(Worthy Satire) – In a new Gallup poll released just in time for the Fourth of July, only 36% of Democrats reported being “very proud” to be American—prompting nationwide shortages of reusable tote bags, NPR bumper stickers, and hand-woven guilt.
The remaining 64% were reportedly somewhat proud, existentially conflicted, or in one notable case, currently identifying as Canadian until after the election.
“We’re not un-American,” clarified Brooklyn resident Luna Thistle, sipping an oat milk cortado in front of her vintage typewriter. “We just think fireworks are colonialist, the flag is problematic, and freedom should come with a trigger warning.”

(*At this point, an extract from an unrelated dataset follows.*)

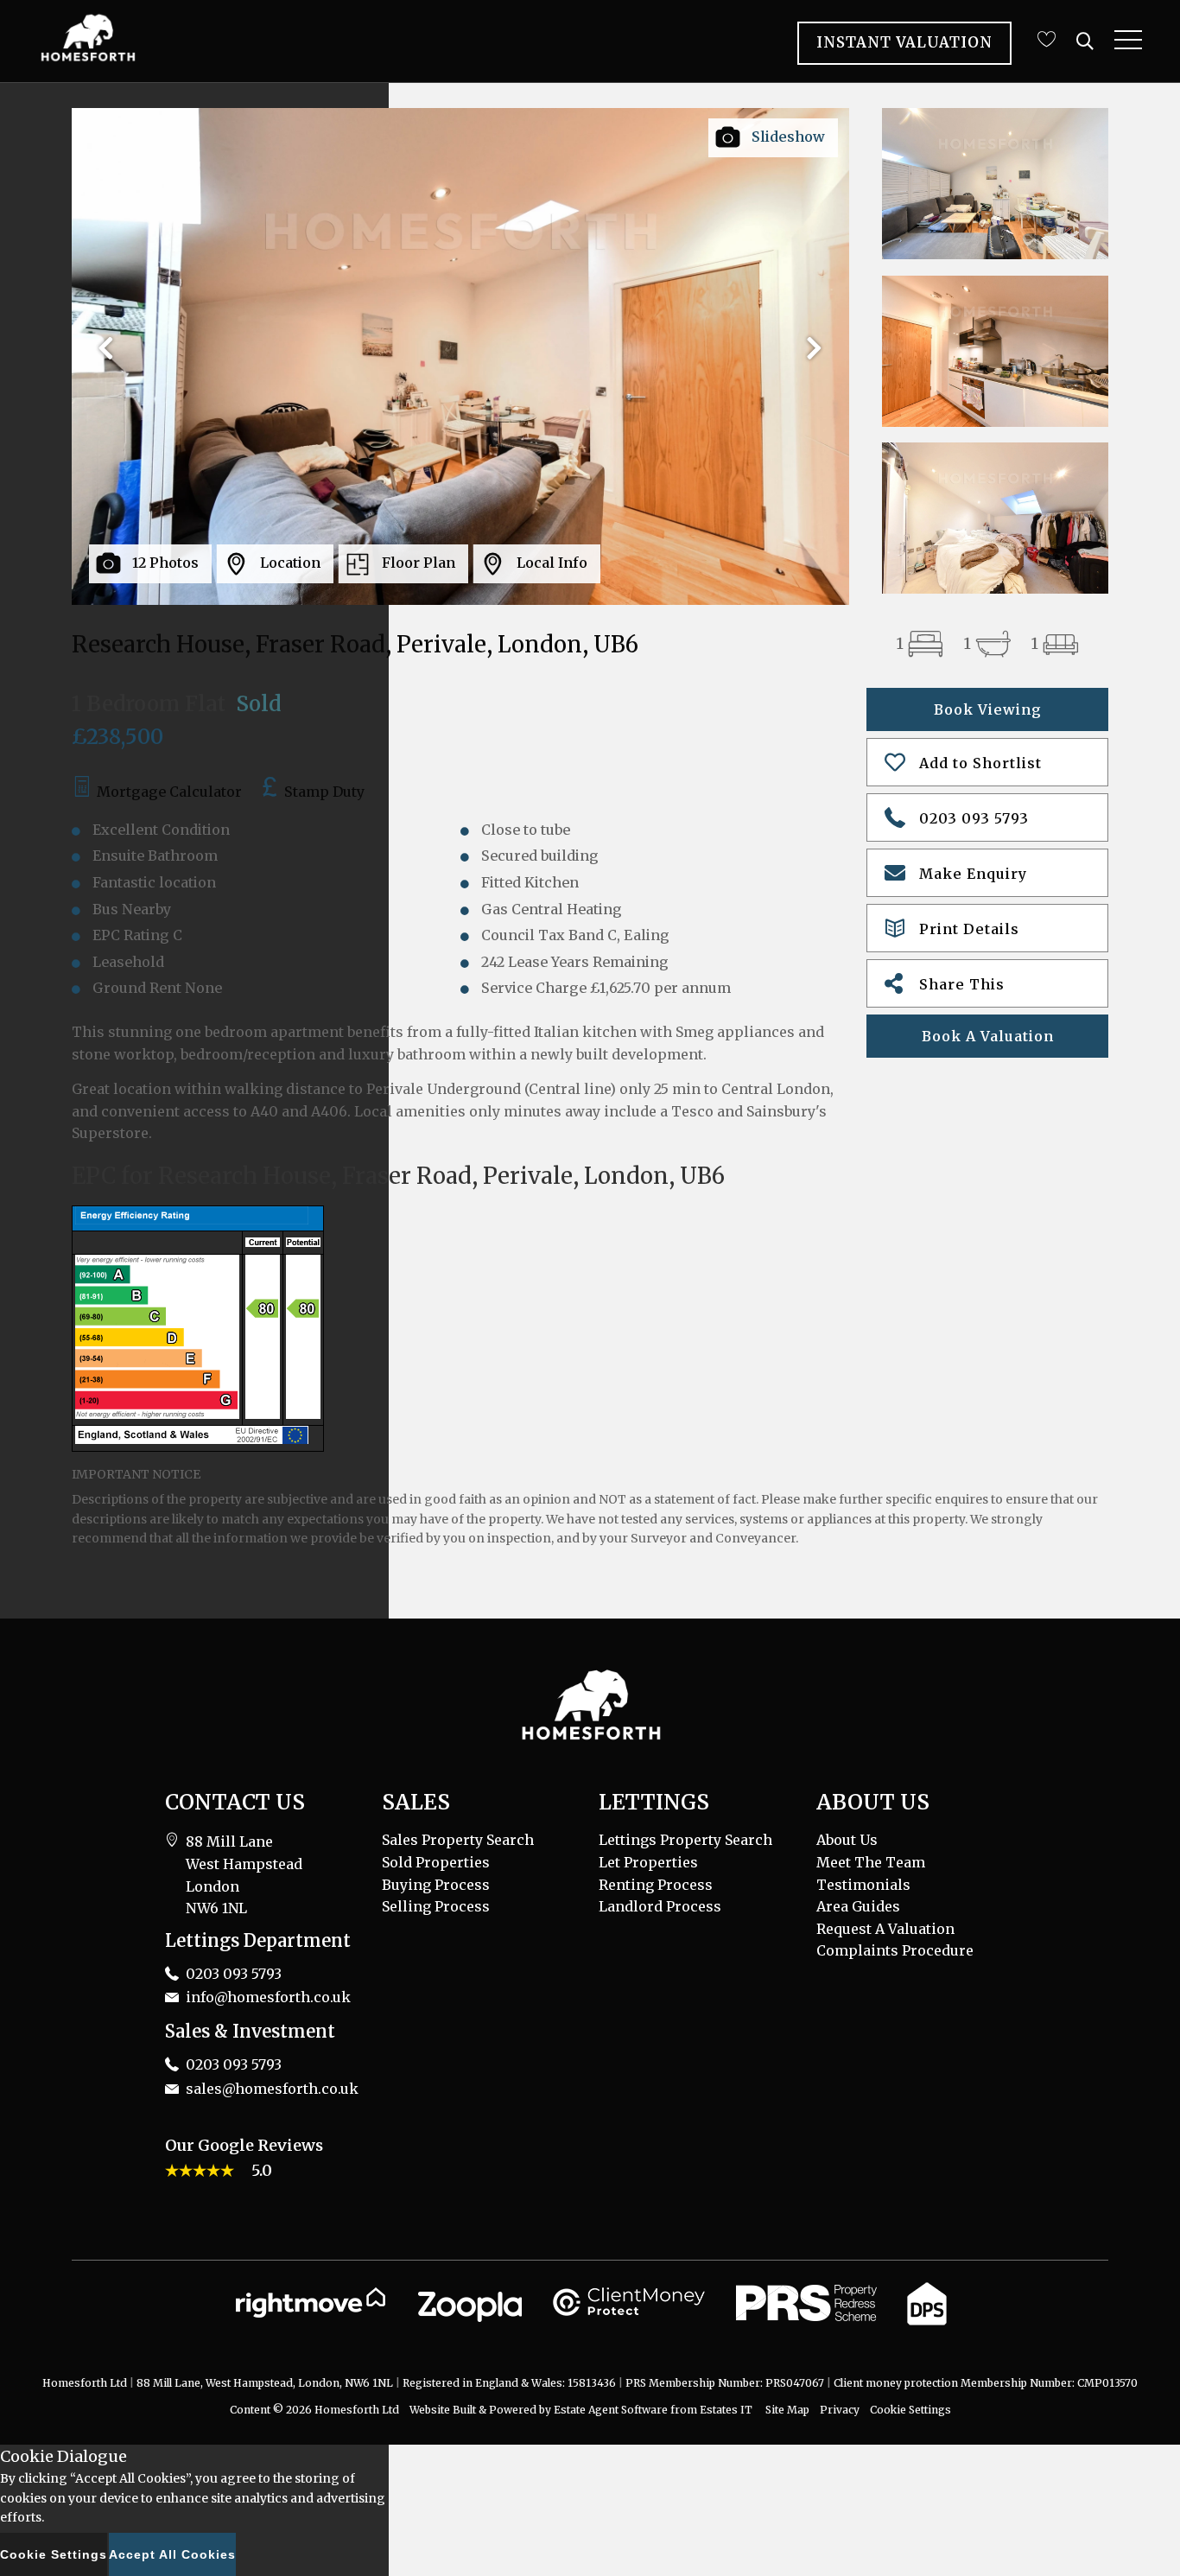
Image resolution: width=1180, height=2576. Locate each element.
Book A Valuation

Meanwhile, Republicans are preparing to celebrate America’s birthday the old-fashioned way—with meat, explosions, and singing the Star Spangled Banner.
“Nothing says liberty like lighting Chinese-made mortars while shouting ‘Let’s Go Brandon,’” said Chad Rawlins of rural Texas, whose grill is already on its third propane tank of the week.
Independents, for their part, were split between “very proud,” “mildly bewildered,” and “still waiting for Joe Rogan to weigh in.”
In California, state officials are expected to replace fireworks with mindfulness circles and low-emission sparklers, while New York has issued a PSA reminding citizens that barbecued meats are “potentially fascist.”
Still, some Democrats are planning to attend July 4th events—as long as they’re sustainably catered, feature at least one spoken-word poem about indigenous pain, and end with a diversity-focused drone light show.
As the nation prepares for Independence Day, Americans remain divided—not just by politics, but by whether it’s okay to eat a hot dog if the pig’s backstory hasn’t been ethically sourced.
One thing’s for sure: even if only 36% of Democrats are “very proud” to be American, 100% of them will still take the day off.